SCOTUS Agrees to Hear and Resolve Search of Cell Phones Incident to Arrest
The U.S. Supreme Court recently granted certiorari in two cases involving searches of cell phones incident to arrest. Riley v. California, No. 13-132, review granted 1/17/14; United States v. Wurie, No. 13-212, review granted 1/17/14.
There is a split of authority on this issue: some courts have held that existing Supreme Court precedent involving search incident to arrest is applicable, i.e., that a phone is no different than any other hand-held container and may be searched incident to arrest without a warrant, probable cause, or even reasonable suspicion. Other courts have refused to apply that precedent, treating cell phones as sui generis because of the tremendous amount of personal information contained in a typical smart phone.

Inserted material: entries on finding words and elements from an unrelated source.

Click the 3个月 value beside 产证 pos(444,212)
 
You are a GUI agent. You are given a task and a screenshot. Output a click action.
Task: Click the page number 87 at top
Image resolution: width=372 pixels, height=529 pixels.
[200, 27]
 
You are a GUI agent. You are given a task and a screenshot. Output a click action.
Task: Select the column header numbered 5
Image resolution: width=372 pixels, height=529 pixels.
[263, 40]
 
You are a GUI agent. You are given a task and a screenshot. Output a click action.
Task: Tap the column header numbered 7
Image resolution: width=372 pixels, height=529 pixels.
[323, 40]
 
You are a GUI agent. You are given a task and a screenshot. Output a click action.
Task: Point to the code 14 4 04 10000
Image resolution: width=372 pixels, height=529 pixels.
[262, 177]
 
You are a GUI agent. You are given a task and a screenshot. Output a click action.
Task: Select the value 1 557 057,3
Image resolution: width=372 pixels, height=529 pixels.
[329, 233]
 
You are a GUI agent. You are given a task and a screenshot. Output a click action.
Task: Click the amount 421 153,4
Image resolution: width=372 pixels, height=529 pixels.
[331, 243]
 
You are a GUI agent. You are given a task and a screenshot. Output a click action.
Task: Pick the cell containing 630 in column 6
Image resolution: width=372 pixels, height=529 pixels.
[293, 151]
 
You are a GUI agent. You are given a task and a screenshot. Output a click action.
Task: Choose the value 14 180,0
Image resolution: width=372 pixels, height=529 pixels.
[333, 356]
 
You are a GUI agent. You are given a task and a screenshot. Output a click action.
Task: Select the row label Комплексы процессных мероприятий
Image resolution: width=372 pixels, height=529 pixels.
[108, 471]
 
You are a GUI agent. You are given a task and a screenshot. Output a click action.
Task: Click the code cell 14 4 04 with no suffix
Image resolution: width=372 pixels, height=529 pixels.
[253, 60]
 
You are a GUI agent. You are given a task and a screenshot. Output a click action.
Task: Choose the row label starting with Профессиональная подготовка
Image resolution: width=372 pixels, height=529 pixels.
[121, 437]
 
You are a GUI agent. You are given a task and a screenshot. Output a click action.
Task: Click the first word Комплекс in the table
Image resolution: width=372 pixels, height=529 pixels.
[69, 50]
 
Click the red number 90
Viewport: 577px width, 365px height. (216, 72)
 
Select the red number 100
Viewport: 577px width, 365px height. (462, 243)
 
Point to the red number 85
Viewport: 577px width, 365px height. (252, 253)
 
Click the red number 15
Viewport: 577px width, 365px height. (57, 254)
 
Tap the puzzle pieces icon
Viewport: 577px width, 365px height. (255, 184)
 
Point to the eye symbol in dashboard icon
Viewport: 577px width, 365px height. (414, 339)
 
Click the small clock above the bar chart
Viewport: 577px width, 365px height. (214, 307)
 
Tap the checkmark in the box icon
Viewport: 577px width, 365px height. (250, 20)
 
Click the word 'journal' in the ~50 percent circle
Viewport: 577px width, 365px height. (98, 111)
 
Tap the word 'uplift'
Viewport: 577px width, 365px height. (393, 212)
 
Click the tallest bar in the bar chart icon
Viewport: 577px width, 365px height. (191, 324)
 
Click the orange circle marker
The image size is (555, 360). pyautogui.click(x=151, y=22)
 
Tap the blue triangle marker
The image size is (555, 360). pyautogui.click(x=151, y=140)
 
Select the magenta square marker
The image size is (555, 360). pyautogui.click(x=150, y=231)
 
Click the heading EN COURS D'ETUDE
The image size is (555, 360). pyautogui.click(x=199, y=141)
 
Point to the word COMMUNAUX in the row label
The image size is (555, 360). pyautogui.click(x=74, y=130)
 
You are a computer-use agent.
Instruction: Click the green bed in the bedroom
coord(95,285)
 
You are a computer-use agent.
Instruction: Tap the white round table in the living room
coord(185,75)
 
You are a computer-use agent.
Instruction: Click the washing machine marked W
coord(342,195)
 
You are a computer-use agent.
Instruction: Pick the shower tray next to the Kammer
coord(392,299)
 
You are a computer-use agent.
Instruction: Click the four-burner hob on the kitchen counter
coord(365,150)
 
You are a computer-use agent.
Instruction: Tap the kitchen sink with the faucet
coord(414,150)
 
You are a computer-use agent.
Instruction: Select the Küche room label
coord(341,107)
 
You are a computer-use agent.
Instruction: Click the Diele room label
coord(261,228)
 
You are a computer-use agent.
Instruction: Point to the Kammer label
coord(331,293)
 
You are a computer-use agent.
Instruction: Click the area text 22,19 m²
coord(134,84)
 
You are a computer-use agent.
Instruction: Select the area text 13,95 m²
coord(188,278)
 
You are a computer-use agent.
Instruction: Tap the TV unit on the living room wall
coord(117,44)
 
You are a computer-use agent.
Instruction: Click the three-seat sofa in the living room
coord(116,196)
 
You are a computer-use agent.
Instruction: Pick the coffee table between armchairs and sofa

In Wurie, the First Circuit held that mobile phones are different from the containers other courts have allowed to be searched incident to arrest. It held unconstitutional a police search of the defendant’s numbers in the call log on his mobile phone incident to his arrest. United States v. Wurie, 728 F.3d 1 (1st Cir. 2013). In Riley, the California state court upheld a warrantless search of the defendant’s mobile phone address book, photographs and videos incident to his arrest for a firearms offense that then linked him to a drive-by shooting. People v. Riley, No. SCD226240, 2013 WL 475242 (Cal. Ct. App. 2013) (not certified for publication in official reports and not to be cited pursuant to California Rules of Court, Rule 8.1115(a) except as provided in Rule 8.1115(b)).